> [Problem to solve] Transcribe all of the data, leaving nothing out and changing nothing.

> [Stored data entries]
++++++++++

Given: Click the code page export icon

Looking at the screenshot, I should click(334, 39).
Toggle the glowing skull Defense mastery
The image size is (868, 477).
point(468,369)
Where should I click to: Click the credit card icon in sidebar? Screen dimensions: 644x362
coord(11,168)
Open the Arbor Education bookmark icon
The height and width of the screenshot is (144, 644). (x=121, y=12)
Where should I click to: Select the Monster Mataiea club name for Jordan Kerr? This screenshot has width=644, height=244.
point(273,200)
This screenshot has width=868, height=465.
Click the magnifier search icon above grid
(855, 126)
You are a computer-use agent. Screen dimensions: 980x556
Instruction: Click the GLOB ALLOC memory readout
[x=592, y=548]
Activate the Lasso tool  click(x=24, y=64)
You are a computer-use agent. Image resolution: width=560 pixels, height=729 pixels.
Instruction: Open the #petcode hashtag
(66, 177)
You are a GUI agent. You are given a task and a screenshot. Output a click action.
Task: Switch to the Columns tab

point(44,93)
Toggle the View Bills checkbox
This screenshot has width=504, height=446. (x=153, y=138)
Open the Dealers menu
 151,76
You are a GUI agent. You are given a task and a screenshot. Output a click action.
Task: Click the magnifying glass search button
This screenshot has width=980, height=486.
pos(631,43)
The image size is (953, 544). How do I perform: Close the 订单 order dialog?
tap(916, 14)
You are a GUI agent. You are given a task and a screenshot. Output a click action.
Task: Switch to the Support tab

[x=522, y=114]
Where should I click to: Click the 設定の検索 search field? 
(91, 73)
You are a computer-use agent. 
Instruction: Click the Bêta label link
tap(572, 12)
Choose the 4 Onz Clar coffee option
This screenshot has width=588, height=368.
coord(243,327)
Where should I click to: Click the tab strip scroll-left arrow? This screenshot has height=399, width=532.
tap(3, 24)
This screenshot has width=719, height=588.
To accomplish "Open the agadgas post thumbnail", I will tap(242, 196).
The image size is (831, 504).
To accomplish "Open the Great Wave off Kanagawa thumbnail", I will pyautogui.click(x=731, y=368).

++++++++++

> [Result for this exercise]
Given: Click the code page export icon

Looking at the screenshot, I should click(334, 39).
Toggle the glowing skull Defense mastery
The image size is (868, 477).
point(468,369)
Where should I click to: Click the credit card icon in sidebar? Screen dimensions: 644x362
coord(11,168)
Open the Arbor Education bookmark icon
The height and width of the screenshot is (144, 644). (x=121, y=12)
Where should I click to: Select the Monster Mataiea club name for Jordan Kerr? This screenshot has width=644, height=244.
point(273,200)
This screenshot has width=868, height=465.
Click the magnifier search icon above grid
(855, 126)
You are a computer-use agent. Screen dimensions: 980x556
Instruction: Click the GLOB ALLOC memory readout
[x=592, y=548]
Activate the Lasso tool  click(x=24, y=64)
You are a computer-use agent. Image resolution: width=560 pixels, height=729 pixels.
Instruction: Open the #petcode hashtag
(66, 177)
You are a GUI agent. You are given a task and a screenshot. Output a click action.
Task: Switch to the Columns tab

point(44,93)
Toggle the View Bills checkbox
This screenshot has width=504, height=446. (x=153, y=138)
Open the Dealers menu
 151,76
You are a GUI agent. You are given a task and a screenshot. Output a click action.
Task: Click the magnifying glass search button
This screenshot has width=980, height=486.
pos(631,43)
The image size is (953, 544). How do I perform: Close the 订单 order dialog?
tap(916, 14)
You are a GUI agent. You are given a task and a screenshot. Output a click action.
Task: Switch to the Support tab

[x=522, y=114]
Where should I click to: Click the 設定の検索 search field? 
(91, 73)
You are a computer-use agent. 
Instruction: Click the Bêta label link
tap(572, 12)
Choose the 4 Onz Clar coffee option
This screenshot has width=588, height=368.
coord(243,327)
Where should I click to: Click the tab strip scroll-left arrow? This screenshot has height=399, width=532.
tap(3, 24)
This screenshot has width=719, height=588.
To accomplish "Open the agadgas post thumbnail", I will tap(242, 196).
The image size is (831, 504).
To accomplish "Open the Great Wave off Kanagawa thumbnail", I will pyautogui.click(x=731, y=368).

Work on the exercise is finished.